Big Data Doesn’t Automatically Produce Better Predictions

At FiveThirtyEight, Neil Payne and Rob Arthur report on an intriguing puzzle:

In an age of unprecedented baseball data, we somehow appear to be getting worse at knowing which teams are — and will be — good.

Player-level predictions are as good if not better than they used to be, but team-level predictions of performance are getting worse. Payne and Arthur aren’t sure why, but they rank a couple of trends in the industry — significant changes in the age structure of the league’s players and, ironically, the increased use of predictive analytics in team management — among the likely culprits.

This story nicely illustrates a fact that breathless discussions of the power of “Big Data” often elide: more and better data don’t automatically lead to more accurate predictions. Observation and prediction are interrelated, but the latter does not move in lock step with the former. At least two things can weaken the link between those two steps in the analytical process.

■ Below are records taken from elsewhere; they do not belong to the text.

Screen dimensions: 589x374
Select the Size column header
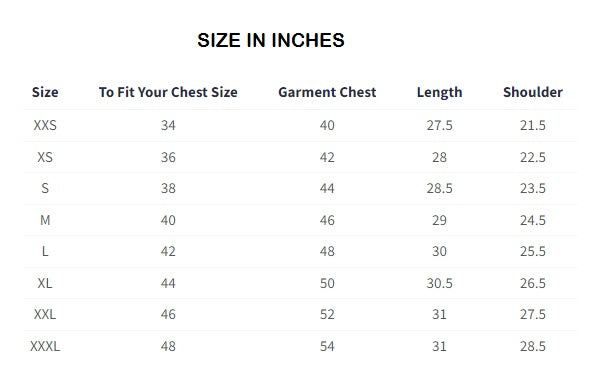45,92
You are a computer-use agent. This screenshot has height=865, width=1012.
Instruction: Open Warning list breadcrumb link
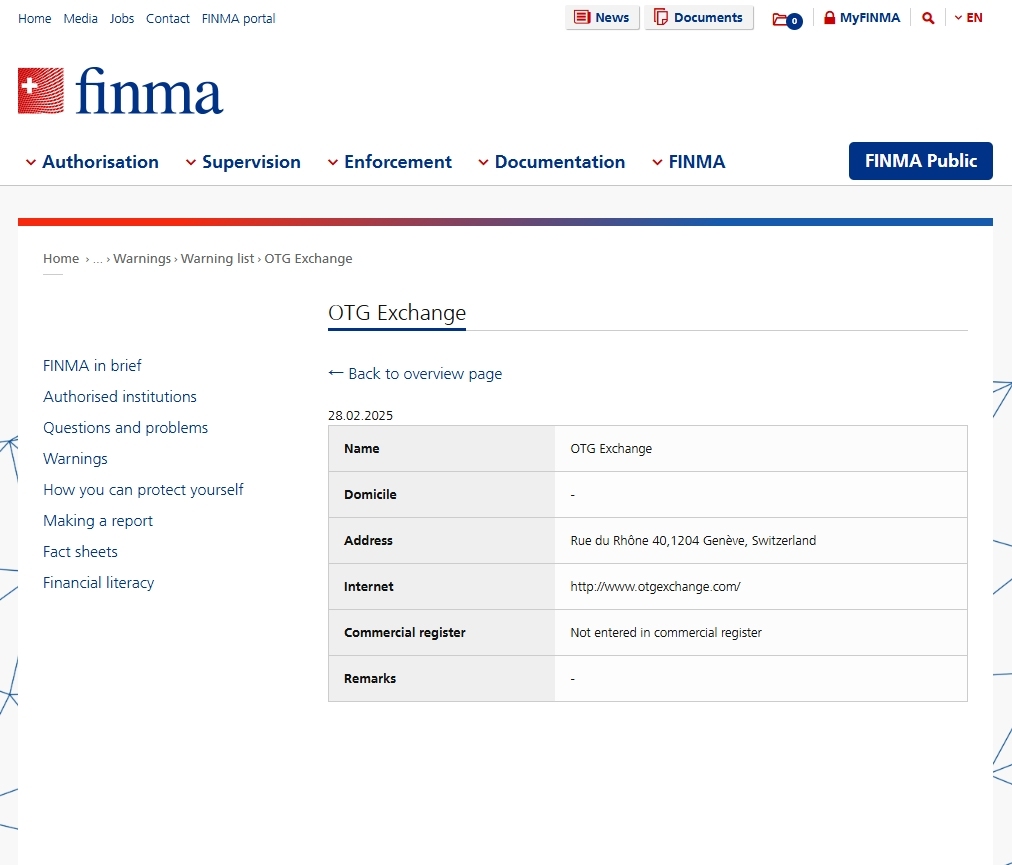point(217,259)
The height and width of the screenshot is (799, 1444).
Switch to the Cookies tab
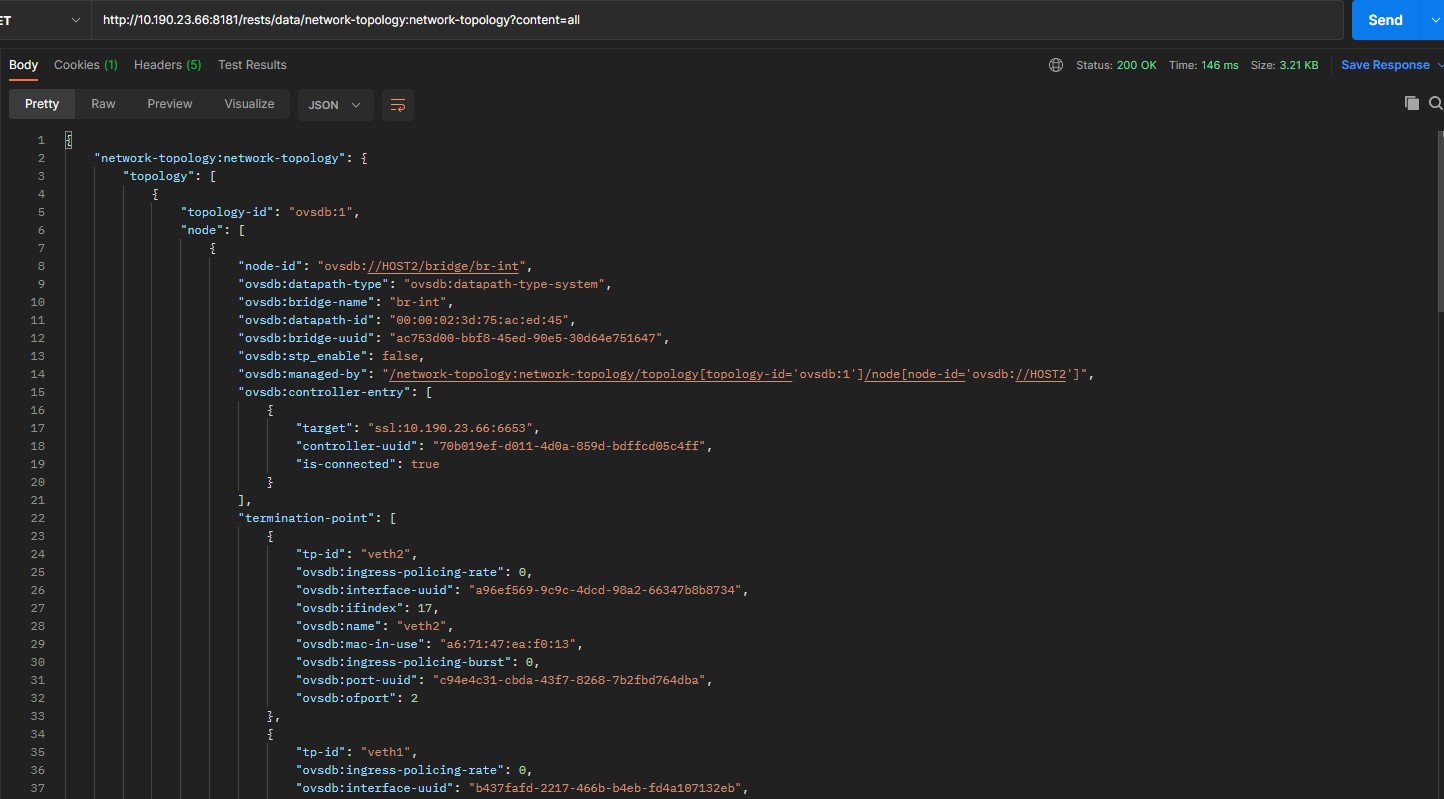pyautogui.click(x=85, y=65)
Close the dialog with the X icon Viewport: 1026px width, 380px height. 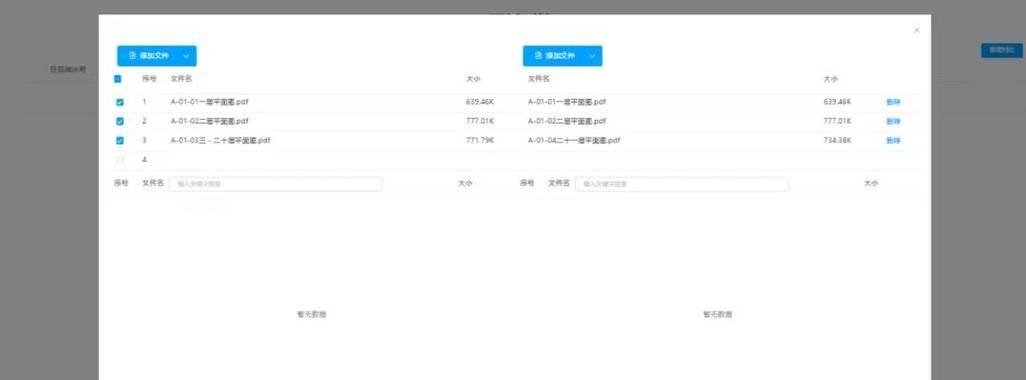click(916, 30)
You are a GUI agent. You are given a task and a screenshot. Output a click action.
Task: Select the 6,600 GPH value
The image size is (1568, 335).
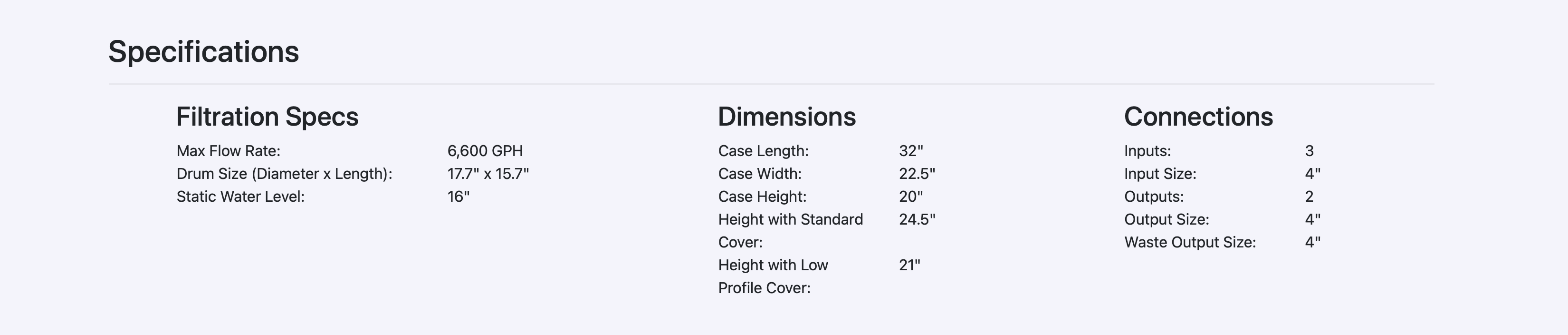tap(485, 151)
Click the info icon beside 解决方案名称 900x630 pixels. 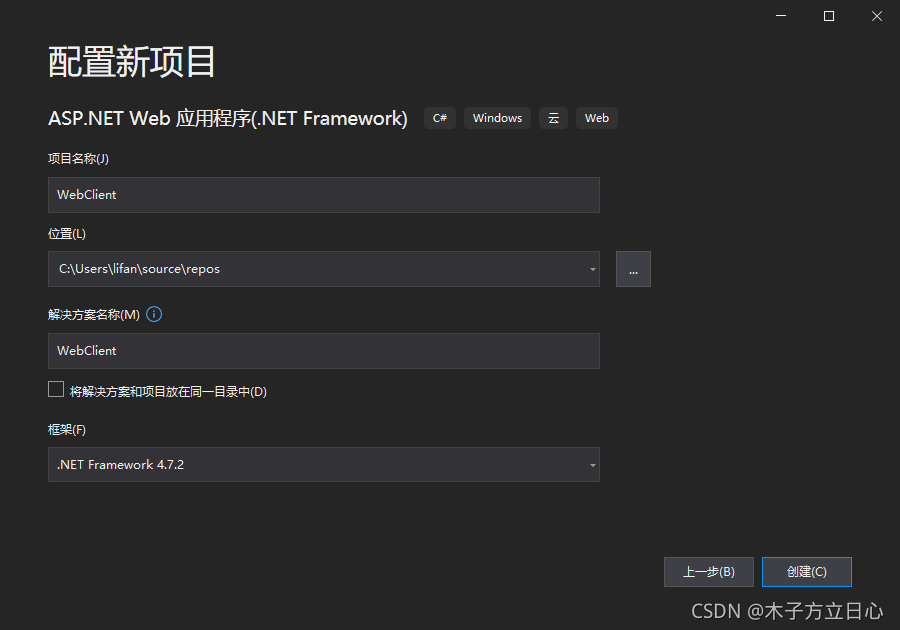154,314
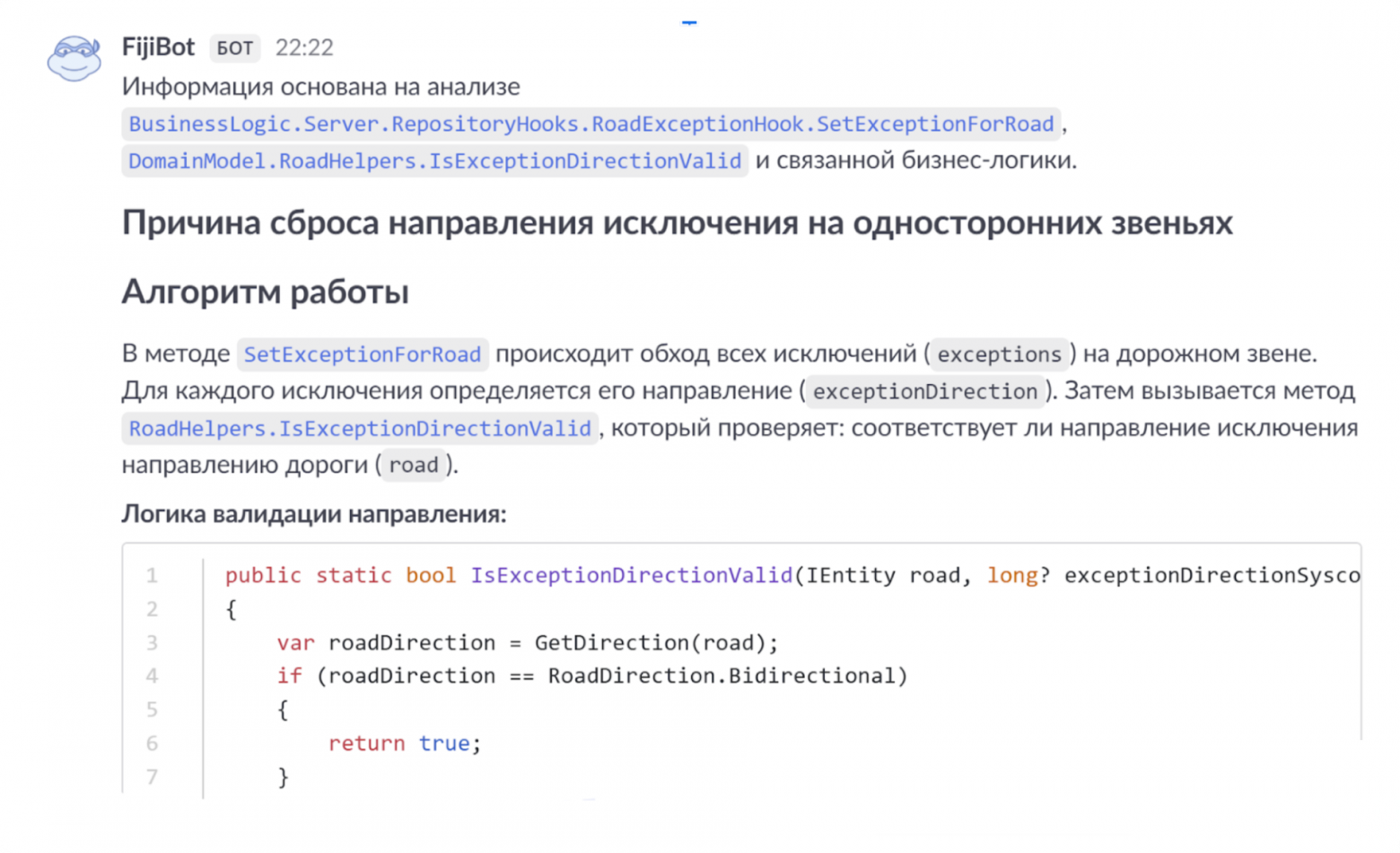Click the exceptionDirection inline code chip
This screenshot has width=1400, height=853.
(925, 391)
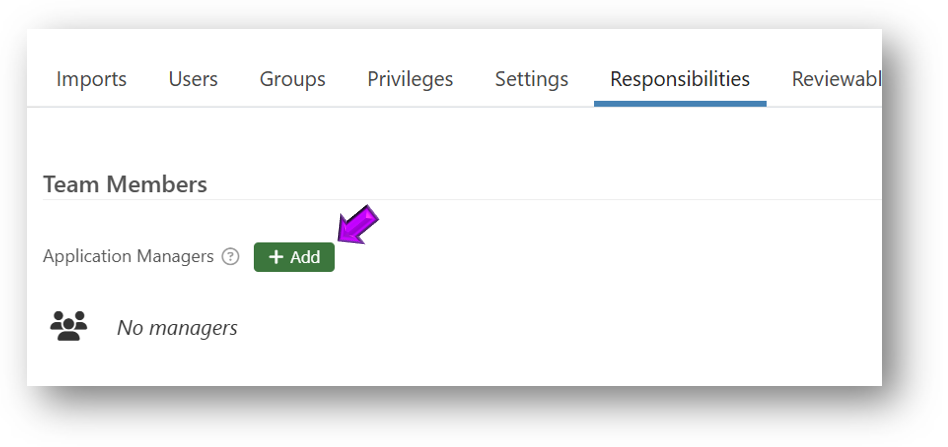Viewport: 948px width, 447px height.
Task: Click the Application Managers label
Action: (128, 257)
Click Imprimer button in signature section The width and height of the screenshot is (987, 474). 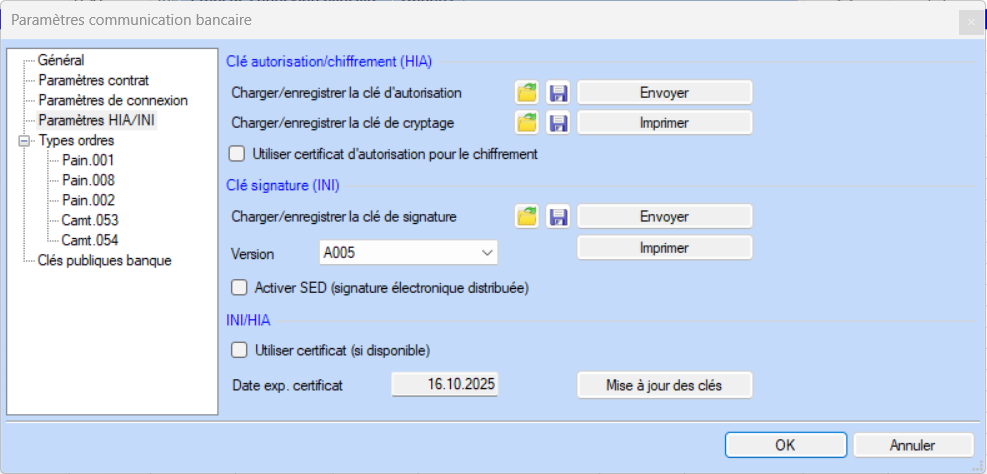point(664,247)
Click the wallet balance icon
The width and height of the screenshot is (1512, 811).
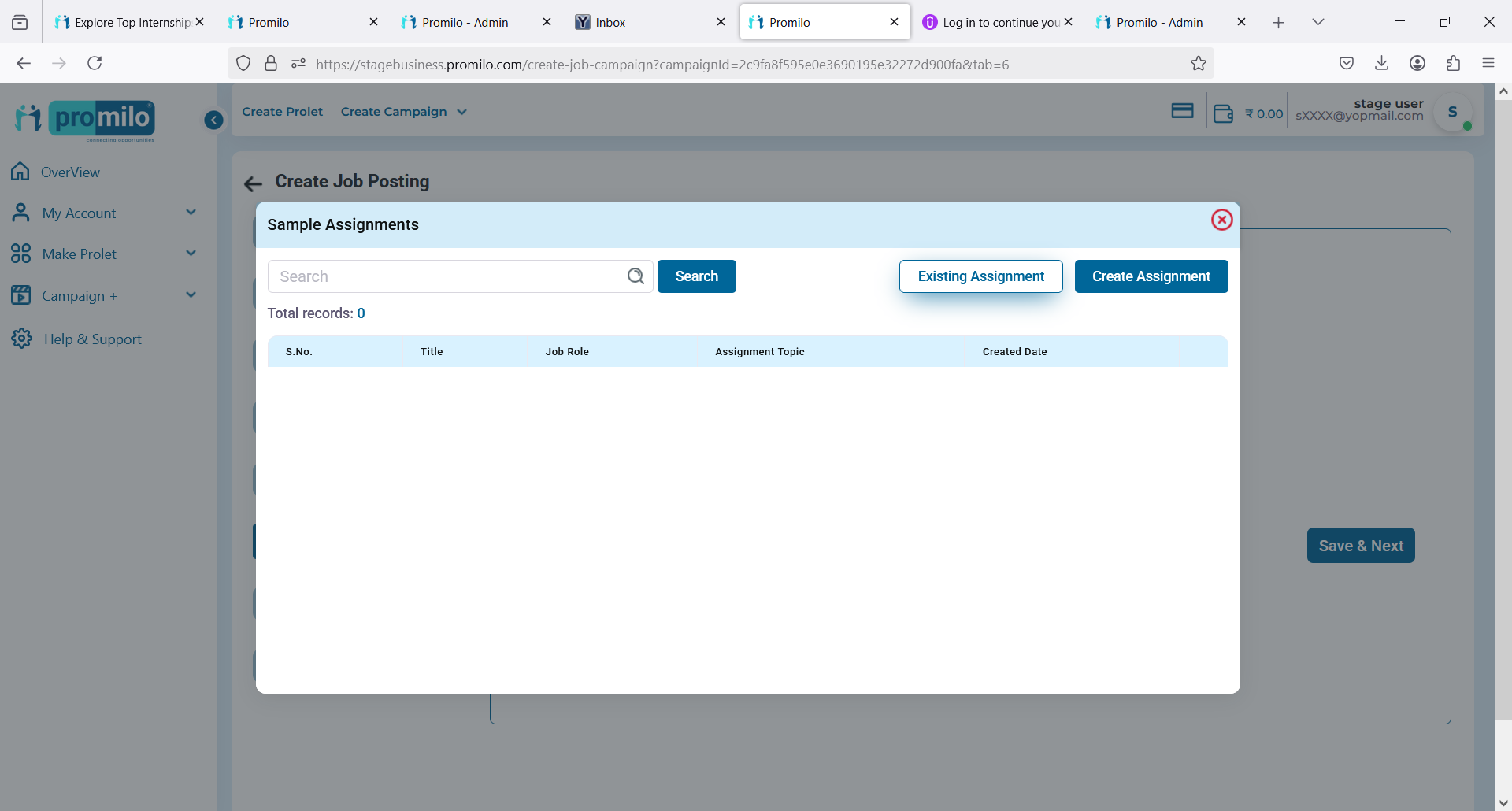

First, some phenomena are just inherently difficult or impossible to predict with much accuracy. That’s not entirely true of baseball; as Payne and Arthur show, team-level performance predictions have been pretty good in the past. It is true of many other phenomena or systems, however. Take earthquakes; we can now detect and record these events with tremendous precision, but we’re still pretty lousy at anticipating when they’ll occur and how strong they will be. So far, better observation hasn’t led to big gains in prediction.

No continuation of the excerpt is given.